Proximo passo, check-in da Air Canada. O guiche so abre 17hs, mas 16:30h ja tinha fila. Novo problema, a atendente da TAM, que tinha sido muito simpatica, por engano ficou com a original e nos devolveu a copia do CZI(certificado de vacina internacional) da Mei. Fomos orientados a ir no Departamento de Agricultura tirar um novo documento. Para dar tempo, Claudia foi fazer isto e eu pagar a passagem da Mei no escritorio da Air Canada, que fica num corredor escondido por tras dos guiches. Departamento de agricultura do nosso lado do aeroporto ja estava fechado, mandaram a Claudia pro outro que ficava no lado oposto do aeroporto. Nova correria, chegando la o cidadao disse que nao poderia emitir outro CZI pq o atestado do veterinario estava vencido, segundo ele teria validade de 3 dias, o que sabiamos eh que eram 10 dias, estando escrito no atestado. Largou uns carimbos e disse que era o melhor que podia fazer, teriamos que tirar um novo atestado em algum veterinario em Guarulhos para um novo CZI, ou seja, voo so no dia seguinte. Voltando no guiche da Air Canada, depois de muita conversa e psicologia consegui convencer o atendente a embarcar a Mei, mesmo sabendo que corria o risco de algo dar errado na entrada no Canada, segundo as palavras dele(e que era verdade). Pelo menos conseguimos embarcar a Mei na cabine conosco, pra o maior trecho da viagem.

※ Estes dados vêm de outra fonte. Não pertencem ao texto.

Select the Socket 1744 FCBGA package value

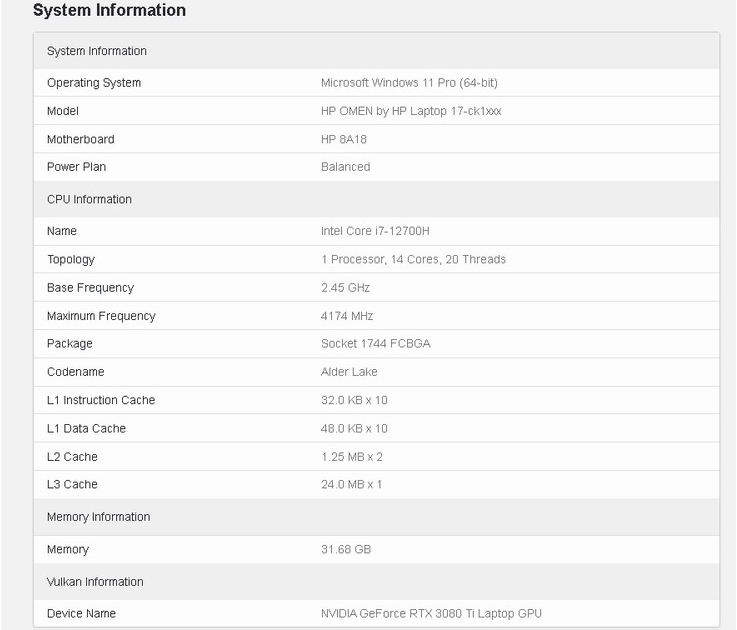[376, 344]
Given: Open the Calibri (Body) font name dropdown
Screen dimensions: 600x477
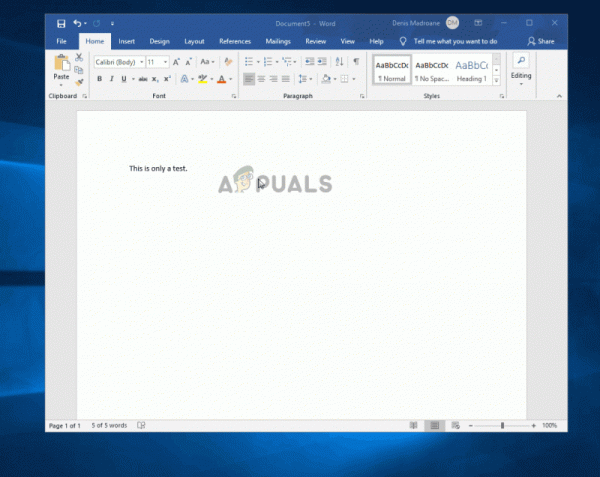Looking at the screenshot, I should [119, 62].
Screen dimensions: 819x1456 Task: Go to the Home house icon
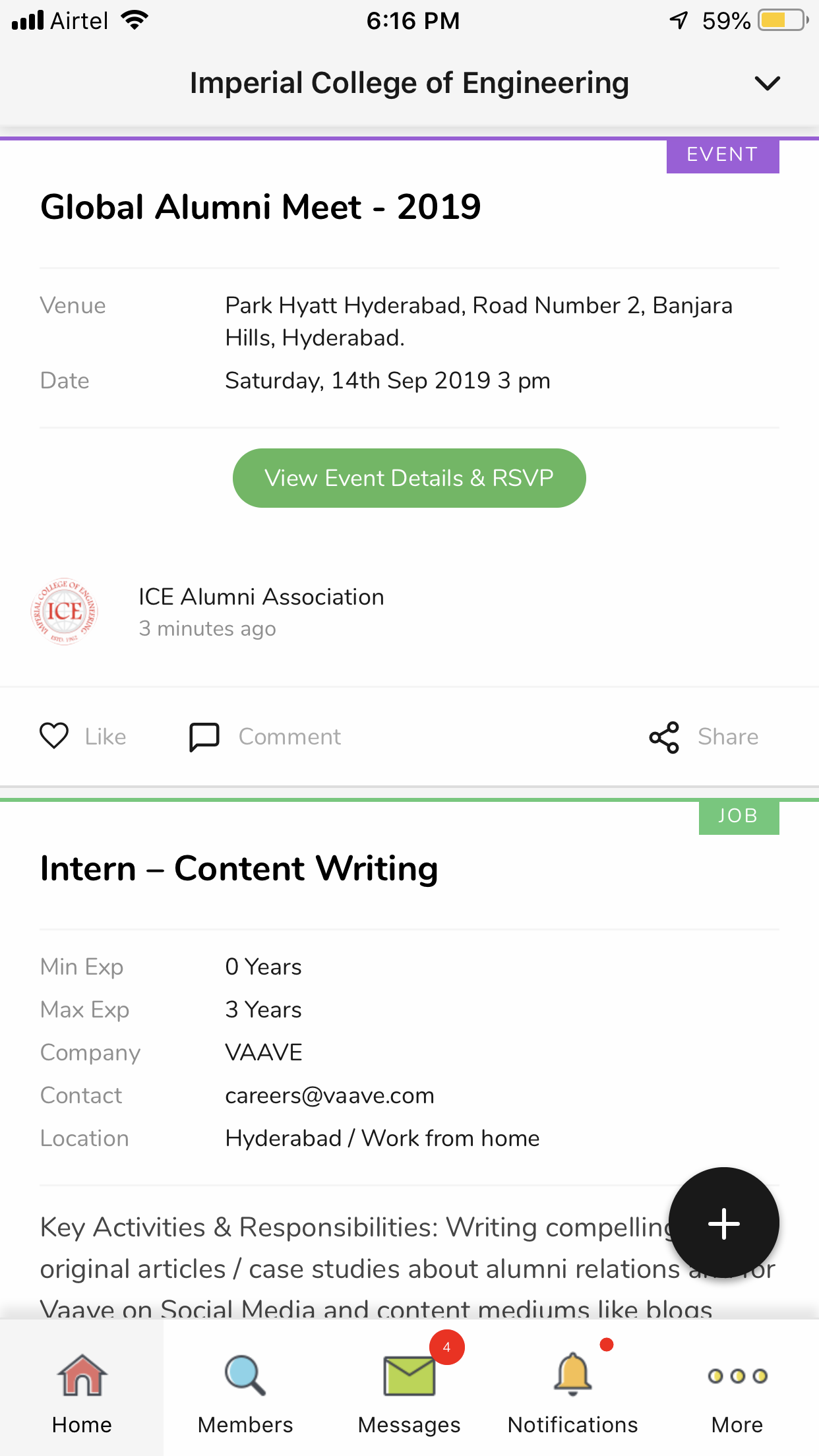82,1376
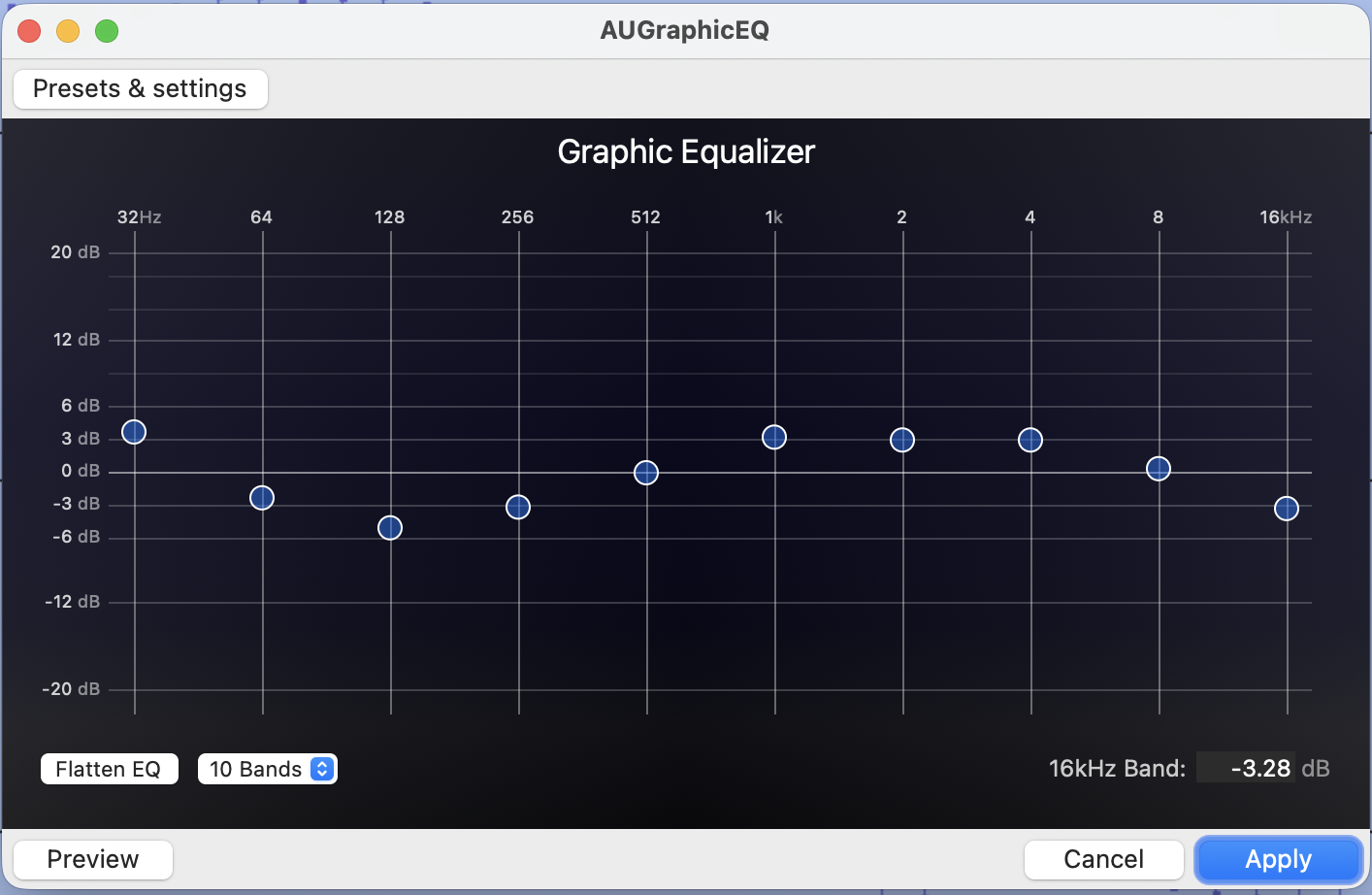Apply the equalizer effect
Viewport: 1372px width, 895px height.
[1278, 859]
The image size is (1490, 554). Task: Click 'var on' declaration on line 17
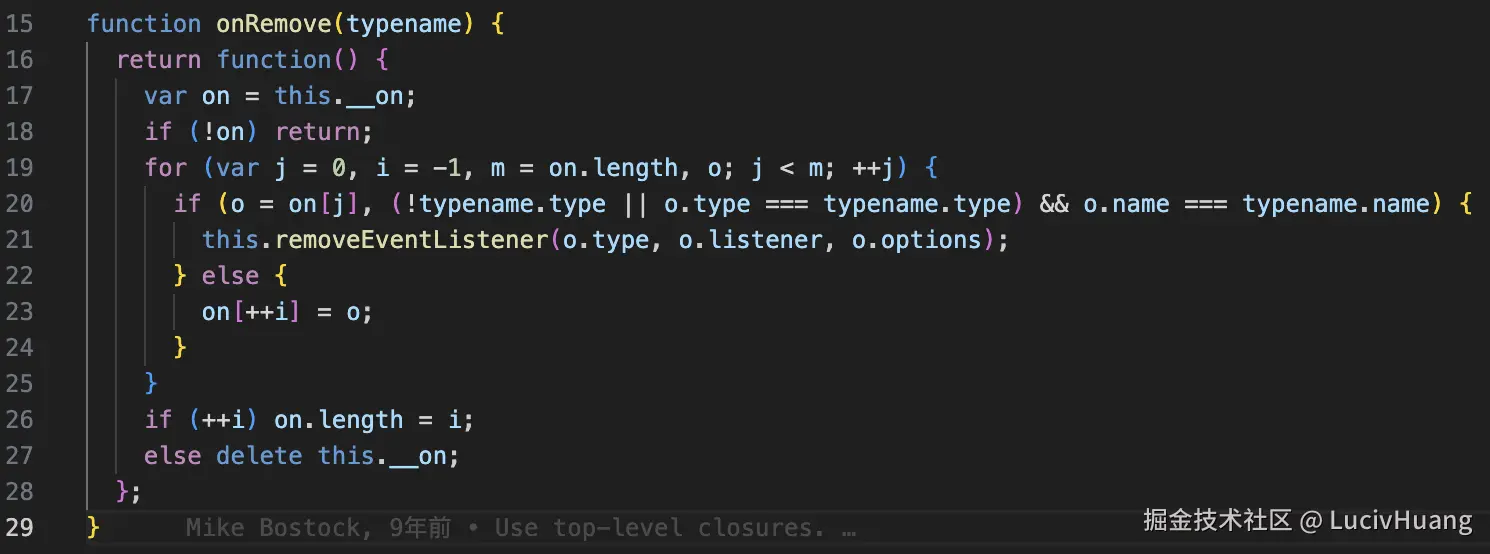point(188,95)
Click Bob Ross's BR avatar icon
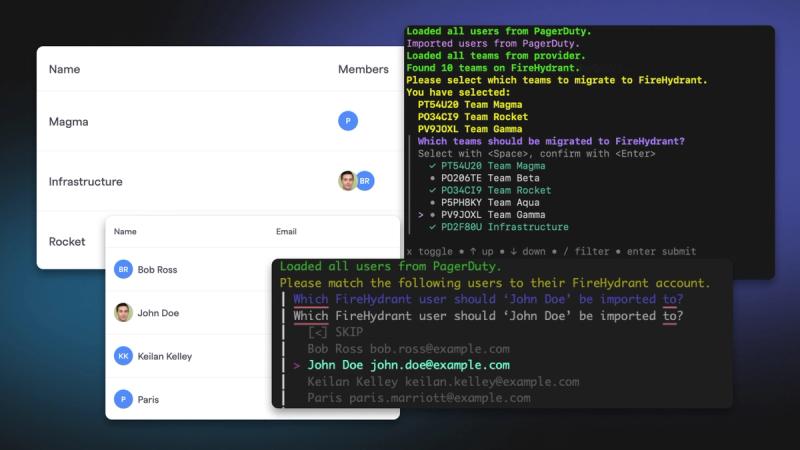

No aviao o “aeromoco” foi logo dizendo assim que pus o pe dentro do aviao que que o gato nao poderia ir na nossa fileira(a primeira). Achei que era brincadeira e so respondi que podia sim, que ja estava tudo ok(cansado depois de tanto stress), ele retrucou dizendo que nao estava ok e continuei achando que era brincadeira, pois ele sorria o tempo todo(cinismo).  Outra pessoa veio falar conosco, esse explicou que nada podia ir no chao do aviao e como nossa fileira era a primeira depois da primeira classe, teriamos que mudar de fileira. Fala com um daqui, fala com outro ali, as pessoas nao entendiam o que eles falavam pois nesse ponto toda crew do aviao era canadense e os passageiros brasileiros, acabou que a Lidy e o Levi estavam logo atras de nos e nos quebraram o galho levando a Mei nos pes.

Depois de servirem o jantar ainda assisti o ultimo Exterminador do Futuro antes da porcaria da minha telinha travar e nao passar mais nada. Nao consegui dormir mais que meia-hora, pensando no landing, documentos da Mei, chegada em Ottawa e tudo mais. Depois de preencher o formulario do customs ainda teve um cafe da manha, com direito ao primeiro copo de cafe com leite aguado ao estilo norte-americano.

Chegamos em Toronto ainda escuro, 5:30h da manha. Primeiro passo depois dos interminaveis corredores foi o primeiro posto do Customs. Todos, sem excecao de nacionalidade e incluindo canadenses, entraram na fila. No guiche, o carinha com o maior mau-humor do mundo, com cara de quem tinha acabado de acordar, fez perguntinhas basicas, so confirmando o que escrevemos no formulario e nos mandou pra fila seguinte: a imigracao.

To be continued…

Oh Canada

Post curtinho so pra avisar que chegamos bem, apesar de exaustos, depois de aproximadamente 30 horas de viagem. A minha primeira impressao de Ottawa eh de uma cidade bem bonita, limpa e organizada. Temos acordado e saido de casa, voltando so quando escurece, por volta de 19h. Entao depois de chegar em casa e tentar organizar um pouco a bagunca do quarto(sete malas, duas mochilas e um gato), tomar banho, etc, as energias ja estao esgotadas. Mas assim que possivel vou contando como tudo tem sido. Acho que ate domingo ja deve sair algo.